■ Written exercise A
In the bug report thread below, list each count given in the line ending with "messages in thread," along with what it counts.

* bug#13598: 24.3.50; url-http.el doesn't correctly parse headers when they are sent line-by-line
@ 2013-01-31 17:26 Jonas Hoersch
2013-02-07 18:13 ` Jonas Hörsch
` (2 more replies)
0 siblings, 3 replies; 12+ messages in thread
From: Jonas Hoersch @ 2013-01-31 17:26 UTC (permalink / raw)
To: 13598
hej, everyone,
i just finished hunting down an improbable bug in url-http.el, which
appears when a url is retrieved from a server which sends the headers
line-by-line instead of in one junk, like it is the case for the
BaseHTTPServer classes coming along in python 2.
A simple test-case looks like the following (sorry for the long
non-emacs setup stuff, but it's the minimalist example i could come up
with)

Stored data:
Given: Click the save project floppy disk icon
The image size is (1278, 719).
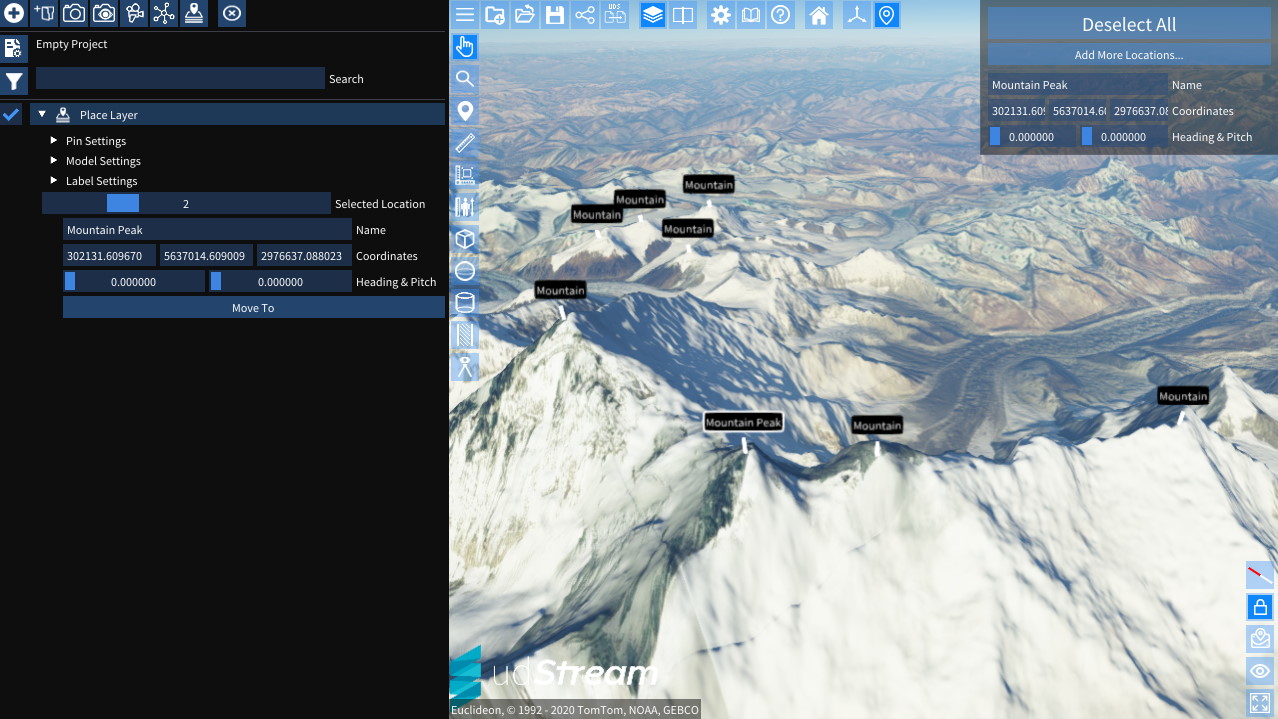Looking at the screenshot, I should (x=555, y=15).
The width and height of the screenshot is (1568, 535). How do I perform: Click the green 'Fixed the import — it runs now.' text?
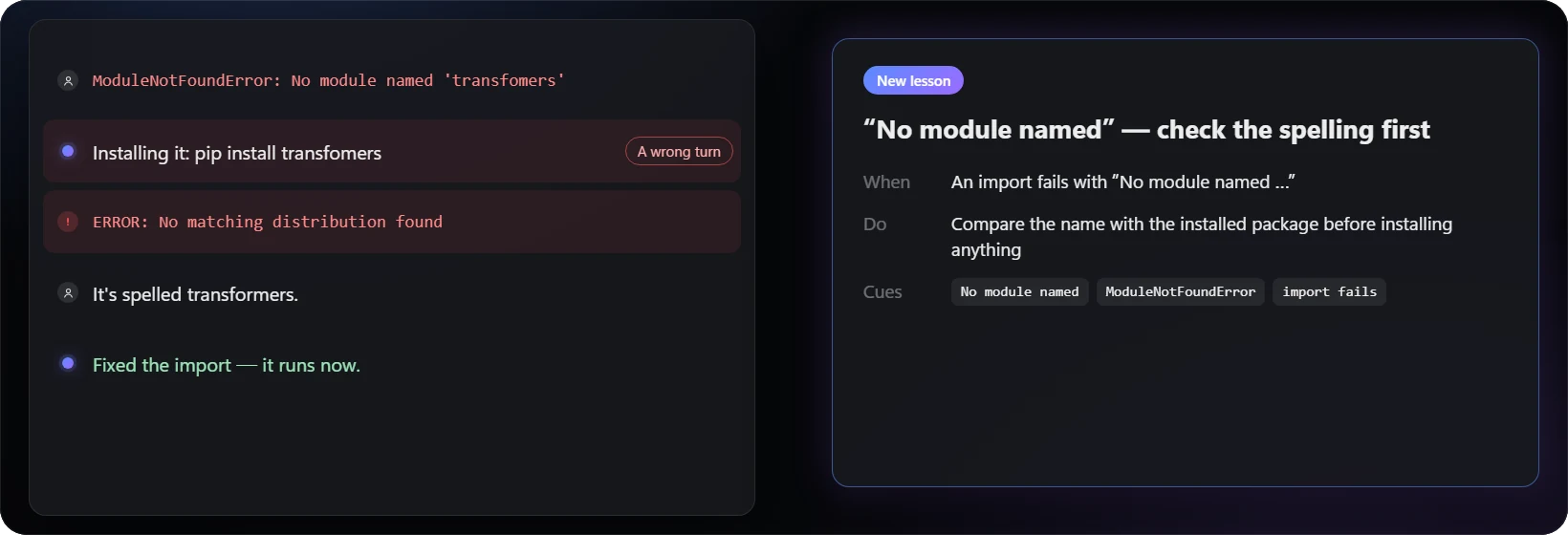(226, 365)
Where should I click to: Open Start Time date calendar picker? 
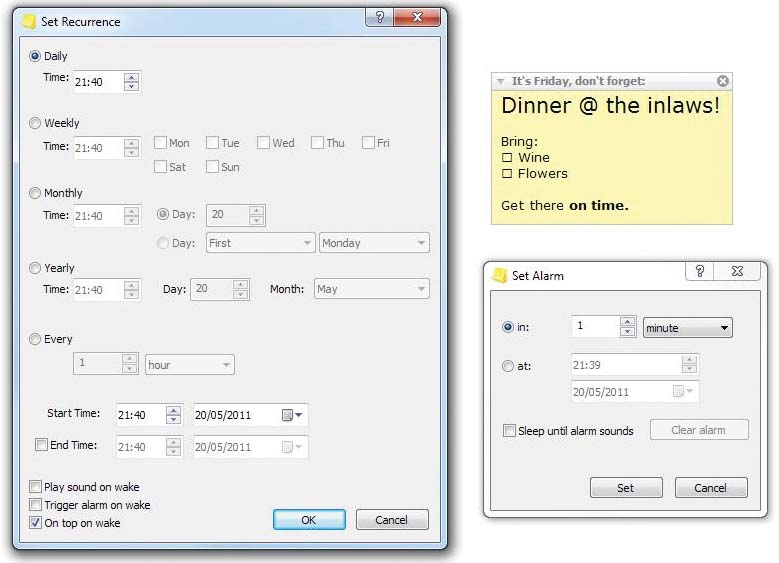(292, 415)
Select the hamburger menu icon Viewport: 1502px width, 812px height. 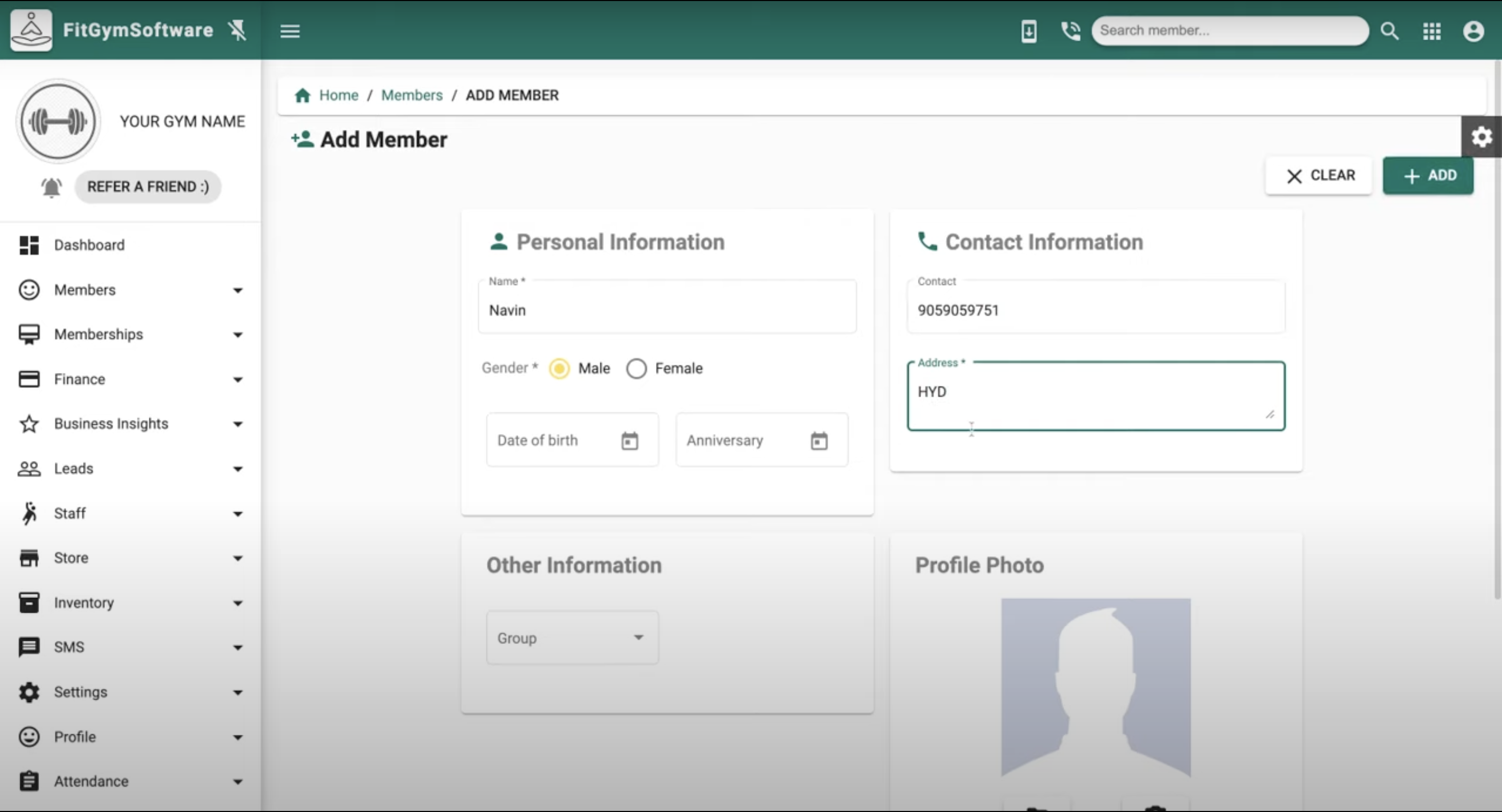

■ Written exercise B
Print every line of the stored data rows above, word for word, and leave the pictures out.

■ Finished answer A
- 0 siblings
- 3 replies
- 12+ messages in thread

■ Finished answer B
Given: Click the save project floppy disk icon
The image size is (1278, 719).
Looking at the screenshot, I should (x=555, y=15).
The width and height of the screenshot is (1568, 535). How do I perform: Click the green 'Fixed the import — it runs now.' text?
(226, 365)
Where should I click to: Open Start Time date calendar picker? 
(292, 415)
Select the hamburger menu icon Viewport: 1502px width, 812px height. 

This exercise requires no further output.